▸ EXERCISE PROMPT
Retype the whole listing exactly. Leave out pictures.

▸ STUDY MATERIAL

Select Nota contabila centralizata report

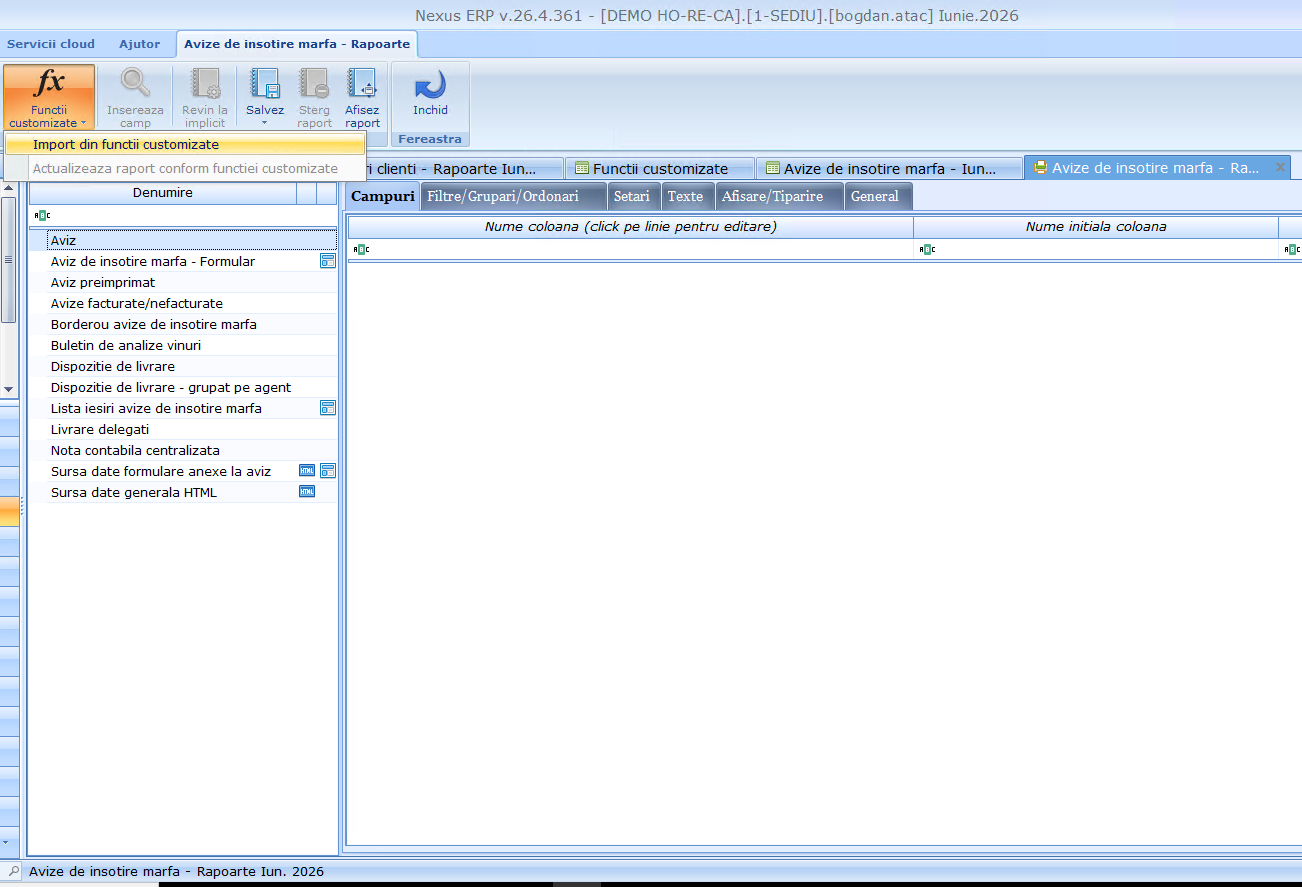click(x=135, y=450)
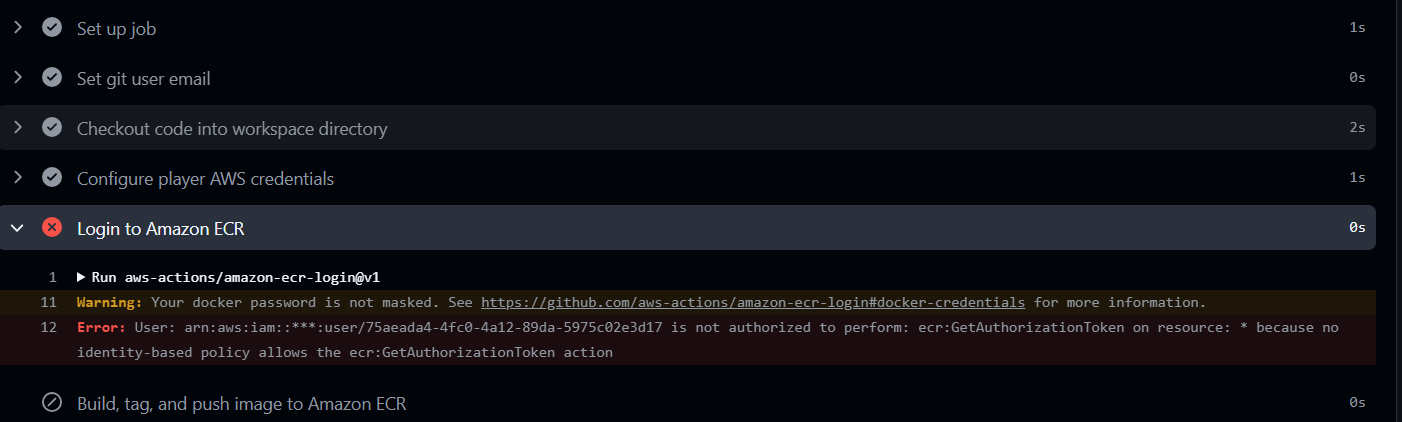Click the Error message text about ecr:GetAuthorizationToken
Screen dimensions: 1402x422
tap(707, 340)
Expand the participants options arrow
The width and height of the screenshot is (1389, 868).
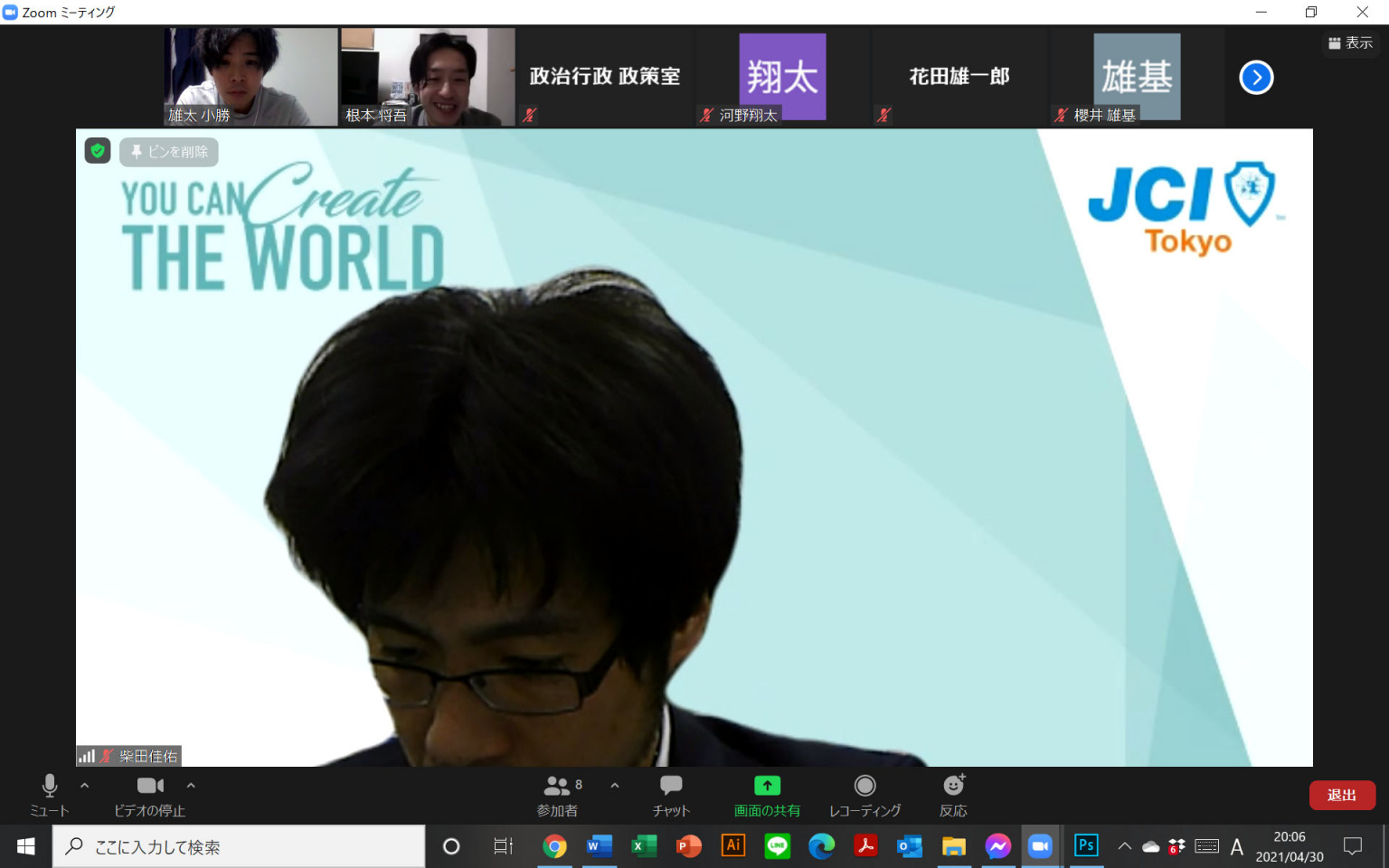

▸ EXPECTED ANSWER
Select Nota contabila centralizata report

click(x=135, y=450)
Click the Error message text about ecr:GetAuthorizationToken
Screen dimensions: 1402x422
tap(707, 340)
Expand the participants options arrow
The width and height of the screenshot is (1389, 868).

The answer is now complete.